🤖 AI Summary
Existing automatic machine translation (MT) evaluation metrics achieve near-human performance on standard benchmarks but suffer from poor interpretability and weak robustness under out-of-distribution (OOD) conditions.
Method: We propose Remedy-R—a generative large language model (LLM)-based MT evaluation method that requires no error annotations. It learns directly from paired preference data via a reinforcement learning from human feedback (RLHF)-inspired approach, producing structured reasoning chains and scores across accuracy, fluency, and completeness.
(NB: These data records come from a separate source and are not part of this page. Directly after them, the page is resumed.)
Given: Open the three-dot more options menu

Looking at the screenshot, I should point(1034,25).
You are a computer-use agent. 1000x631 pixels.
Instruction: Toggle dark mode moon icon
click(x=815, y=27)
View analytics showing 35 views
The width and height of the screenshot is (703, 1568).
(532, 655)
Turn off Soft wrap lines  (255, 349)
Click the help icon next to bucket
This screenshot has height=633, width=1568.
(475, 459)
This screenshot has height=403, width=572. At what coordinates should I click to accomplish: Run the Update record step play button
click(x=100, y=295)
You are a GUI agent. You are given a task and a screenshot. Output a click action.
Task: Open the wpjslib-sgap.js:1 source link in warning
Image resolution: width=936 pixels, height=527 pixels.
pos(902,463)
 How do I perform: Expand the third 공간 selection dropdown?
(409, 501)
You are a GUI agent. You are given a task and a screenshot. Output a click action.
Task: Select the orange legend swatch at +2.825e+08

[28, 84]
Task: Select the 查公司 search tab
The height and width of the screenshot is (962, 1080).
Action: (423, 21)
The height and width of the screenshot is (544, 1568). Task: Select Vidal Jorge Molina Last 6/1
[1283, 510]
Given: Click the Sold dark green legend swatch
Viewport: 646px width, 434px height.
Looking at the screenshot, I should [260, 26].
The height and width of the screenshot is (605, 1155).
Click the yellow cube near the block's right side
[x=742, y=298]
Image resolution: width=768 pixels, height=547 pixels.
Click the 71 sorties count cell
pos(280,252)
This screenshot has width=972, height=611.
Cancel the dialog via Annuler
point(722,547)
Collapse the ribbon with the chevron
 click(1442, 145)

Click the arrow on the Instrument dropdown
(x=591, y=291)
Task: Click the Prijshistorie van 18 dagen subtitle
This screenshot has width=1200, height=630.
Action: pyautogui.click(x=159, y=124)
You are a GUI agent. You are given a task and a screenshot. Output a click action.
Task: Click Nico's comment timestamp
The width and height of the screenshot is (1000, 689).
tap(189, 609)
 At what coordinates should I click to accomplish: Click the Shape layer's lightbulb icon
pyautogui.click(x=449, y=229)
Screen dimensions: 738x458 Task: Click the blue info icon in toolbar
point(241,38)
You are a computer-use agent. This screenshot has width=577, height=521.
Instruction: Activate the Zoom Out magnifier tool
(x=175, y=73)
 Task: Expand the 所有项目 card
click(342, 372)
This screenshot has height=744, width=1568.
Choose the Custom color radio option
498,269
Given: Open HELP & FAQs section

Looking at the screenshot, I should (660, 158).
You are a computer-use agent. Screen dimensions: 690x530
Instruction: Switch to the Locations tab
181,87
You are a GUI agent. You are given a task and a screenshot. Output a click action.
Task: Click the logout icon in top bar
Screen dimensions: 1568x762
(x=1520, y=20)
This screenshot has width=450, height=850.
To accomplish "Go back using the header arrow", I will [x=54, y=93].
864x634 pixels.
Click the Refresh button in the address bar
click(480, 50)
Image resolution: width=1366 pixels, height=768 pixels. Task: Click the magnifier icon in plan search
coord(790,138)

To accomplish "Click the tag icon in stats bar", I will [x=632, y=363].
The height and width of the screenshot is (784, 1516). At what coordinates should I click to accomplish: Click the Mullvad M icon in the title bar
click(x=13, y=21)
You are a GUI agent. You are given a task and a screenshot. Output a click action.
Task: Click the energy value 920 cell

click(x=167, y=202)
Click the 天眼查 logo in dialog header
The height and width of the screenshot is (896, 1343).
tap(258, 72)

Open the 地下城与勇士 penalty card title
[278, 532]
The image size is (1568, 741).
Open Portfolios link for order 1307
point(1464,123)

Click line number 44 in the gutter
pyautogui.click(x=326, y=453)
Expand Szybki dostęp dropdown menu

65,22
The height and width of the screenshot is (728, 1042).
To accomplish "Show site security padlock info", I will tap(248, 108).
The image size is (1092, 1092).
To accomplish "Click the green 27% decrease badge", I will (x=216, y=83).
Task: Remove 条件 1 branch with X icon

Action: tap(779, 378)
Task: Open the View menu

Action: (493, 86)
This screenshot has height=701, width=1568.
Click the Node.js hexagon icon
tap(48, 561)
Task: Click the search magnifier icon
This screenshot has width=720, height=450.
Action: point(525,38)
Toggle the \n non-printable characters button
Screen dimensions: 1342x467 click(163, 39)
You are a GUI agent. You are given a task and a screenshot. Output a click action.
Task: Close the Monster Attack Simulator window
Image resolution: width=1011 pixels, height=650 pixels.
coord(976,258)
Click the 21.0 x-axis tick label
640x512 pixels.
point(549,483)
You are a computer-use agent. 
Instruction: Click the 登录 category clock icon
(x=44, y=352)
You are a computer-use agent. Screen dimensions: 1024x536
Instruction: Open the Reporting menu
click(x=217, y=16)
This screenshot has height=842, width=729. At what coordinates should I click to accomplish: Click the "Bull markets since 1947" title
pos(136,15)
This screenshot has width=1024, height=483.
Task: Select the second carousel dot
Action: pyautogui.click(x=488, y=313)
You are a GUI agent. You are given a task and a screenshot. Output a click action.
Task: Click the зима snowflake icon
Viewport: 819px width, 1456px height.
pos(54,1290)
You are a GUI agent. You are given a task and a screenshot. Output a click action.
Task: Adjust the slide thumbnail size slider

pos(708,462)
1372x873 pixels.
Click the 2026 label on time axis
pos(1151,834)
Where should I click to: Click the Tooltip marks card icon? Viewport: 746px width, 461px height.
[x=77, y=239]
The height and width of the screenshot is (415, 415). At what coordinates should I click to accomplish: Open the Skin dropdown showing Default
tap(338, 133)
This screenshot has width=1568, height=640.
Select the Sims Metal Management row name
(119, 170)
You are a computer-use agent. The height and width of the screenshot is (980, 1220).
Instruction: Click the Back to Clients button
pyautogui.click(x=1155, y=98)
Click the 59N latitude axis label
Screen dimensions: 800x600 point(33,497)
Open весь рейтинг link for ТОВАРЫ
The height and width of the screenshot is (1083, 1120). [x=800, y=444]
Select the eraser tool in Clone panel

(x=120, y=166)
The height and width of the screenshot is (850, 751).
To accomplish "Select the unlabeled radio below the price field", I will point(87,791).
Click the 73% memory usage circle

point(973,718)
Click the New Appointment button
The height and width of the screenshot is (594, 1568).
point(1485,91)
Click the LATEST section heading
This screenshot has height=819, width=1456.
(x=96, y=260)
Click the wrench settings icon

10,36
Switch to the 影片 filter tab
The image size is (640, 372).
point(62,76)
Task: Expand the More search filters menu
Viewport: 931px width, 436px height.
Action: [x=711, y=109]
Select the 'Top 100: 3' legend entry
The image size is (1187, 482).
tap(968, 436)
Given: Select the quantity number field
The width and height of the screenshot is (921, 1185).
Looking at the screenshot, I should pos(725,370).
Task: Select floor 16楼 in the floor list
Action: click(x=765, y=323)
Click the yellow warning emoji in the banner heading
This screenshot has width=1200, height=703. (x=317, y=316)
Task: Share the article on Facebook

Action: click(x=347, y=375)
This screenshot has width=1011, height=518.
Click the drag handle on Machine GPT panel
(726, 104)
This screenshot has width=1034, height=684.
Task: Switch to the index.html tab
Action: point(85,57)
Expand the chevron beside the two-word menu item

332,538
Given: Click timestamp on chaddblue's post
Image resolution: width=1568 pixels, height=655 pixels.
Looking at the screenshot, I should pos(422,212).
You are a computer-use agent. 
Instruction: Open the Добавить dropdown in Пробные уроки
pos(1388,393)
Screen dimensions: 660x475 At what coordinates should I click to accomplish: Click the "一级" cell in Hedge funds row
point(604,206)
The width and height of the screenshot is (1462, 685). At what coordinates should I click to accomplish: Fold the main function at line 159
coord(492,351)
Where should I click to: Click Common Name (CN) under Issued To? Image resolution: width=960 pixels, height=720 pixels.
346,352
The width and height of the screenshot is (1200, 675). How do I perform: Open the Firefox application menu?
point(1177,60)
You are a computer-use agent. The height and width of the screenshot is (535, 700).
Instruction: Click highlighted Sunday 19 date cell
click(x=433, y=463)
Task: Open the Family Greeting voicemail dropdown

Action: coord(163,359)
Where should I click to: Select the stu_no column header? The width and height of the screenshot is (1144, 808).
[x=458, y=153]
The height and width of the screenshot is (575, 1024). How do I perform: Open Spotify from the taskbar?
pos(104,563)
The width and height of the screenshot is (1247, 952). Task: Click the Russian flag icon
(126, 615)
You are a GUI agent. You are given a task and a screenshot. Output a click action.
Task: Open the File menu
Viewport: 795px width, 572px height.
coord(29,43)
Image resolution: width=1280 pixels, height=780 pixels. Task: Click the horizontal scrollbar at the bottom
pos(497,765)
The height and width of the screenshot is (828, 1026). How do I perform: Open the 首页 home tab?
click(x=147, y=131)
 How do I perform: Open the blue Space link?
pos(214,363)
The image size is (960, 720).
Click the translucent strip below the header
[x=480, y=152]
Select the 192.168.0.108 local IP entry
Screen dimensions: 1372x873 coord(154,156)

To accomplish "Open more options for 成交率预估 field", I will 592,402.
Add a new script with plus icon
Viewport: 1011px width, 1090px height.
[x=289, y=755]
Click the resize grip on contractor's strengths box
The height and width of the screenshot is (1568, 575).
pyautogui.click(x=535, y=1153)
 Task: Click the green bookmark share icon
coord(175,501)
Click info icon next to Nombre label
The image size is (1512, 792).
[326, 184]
Contribution/Results: Remedy-R pioneers an “annotation-free, non-distillation, generative reasoning” evaluation paradigm, enabling self-reflective feedback and supporting an evaluate-revise intelligent agent. Trained on only 60K samples, it surpasses strong baselines—including GPT-4—on WMT 2022–2024 benchmarks. It demonstrates superior cross-lingual generalization and OOD robustness, and significantly improves translation quality of models such as Qwen2.5 and ALMA-R.
📝 Abstract
Over the years, automatic MT metrics have hillclimbed benchmarks and presented strong and sometimes human-level agreement with human ratings. Yet they remain black-box, offering little insight into their decision-making and often failing under real-world out-of-distribution (OOD) inputs. We introduce Remedy-R, a reasoning-driven generative MT metric trained with reinforcement learning from pairwise translation preferences, without requiring error-span annotations or distillation from closed LLMs. Remedy-R produces step-by-step analyses of accuracy, fluency, and completeness, followed by a final score, enabling more interpretable assessments. With only 60K training pairs across two language pairs, Remedy-R remains competitive with top scalar metrics and GPT-4-based judges on WMT22-24 meta-evaluation, generalizes to other languages, and exhibits strong robustness on OOD stress tests. Moreover, Remedy-R models generate self-reflective feedback that can be reused for translation improvement. Building on this finding, we introduce Remedy-R Agent, a simple evaluate-revise pipeline that leverages Remedy-R's evaluation analysis to refine translations. This agent consistently improves translation quality across diverse models, including Qwen2.5, ALMA-R, GPT-4o-mini, and Gemini-2.0-Flash, suggesting that Remedy-R's reasoning captures translation-relevant information and is practically useful.